Chronique d'un amour hors conventions sociales, solidement fondée sur la tolérance, la quiétude, l'abandon de ses peurs, le respect mutuel par et pour l'épanouissement personnel de l'autre. A plus d'un titre, Dr Kinsey traverse brillamment chacune des artères constitutives de la nature humaine. Naturellement, la prestance de Neeson et Linney tient ici un rôle fondamental. Leur duo est alchimique, chacun venant délicatement nourrir l'aura de l'autre. Ici, point de romanesque dénaturant ; que de beaux sentiments, rares parce que justement simples.

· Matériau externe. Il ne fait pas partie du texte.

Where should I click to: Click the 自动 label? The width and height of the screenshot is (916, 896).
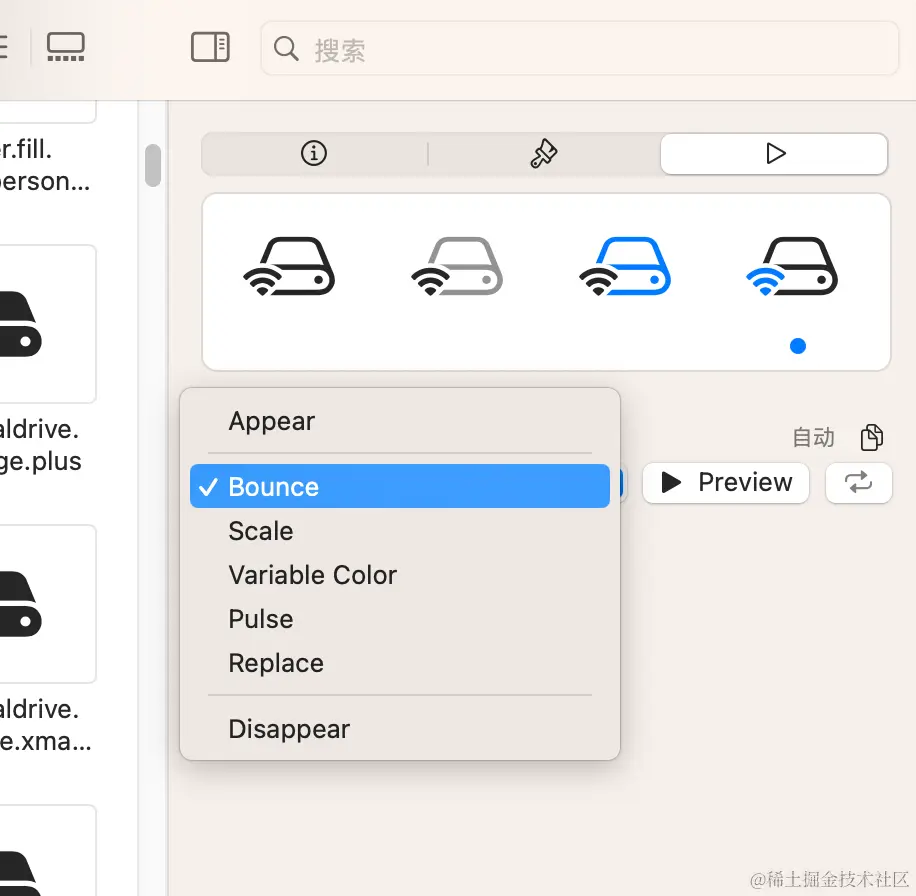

Un souffle qui traversera le film entier, personnages et intrigues secondaires inclus. Quant aux fondements même du scénario, toutes ses questions inhérentes à la multiplicité des orientations sexuelles, Dr Kinsey a cela de bien particulier : parler de positionnement identitaire et non plus seulement de quête. Ici même sont activées de nouvelles dynamiques. Un principe de régénérescence, tout aussi présent en images, le langage de Condon étant concrètement articulé autour de la multiplication des genres. Esthétiquement, rien de foncièrement novateur en la matière ; on est bien d'accord. Mais, une fois de plus, la partition s'en trouvera gracieusement enrichie. Si Dr Kinsey ne présente pas de solide dialectique politique, le film n'en est pas moins brillant en matière d'ouverture et développement de pensées. Bill Condon signe avec ce film un passionnant manifeste sur les êtres et le fait d'être. Simplement immense.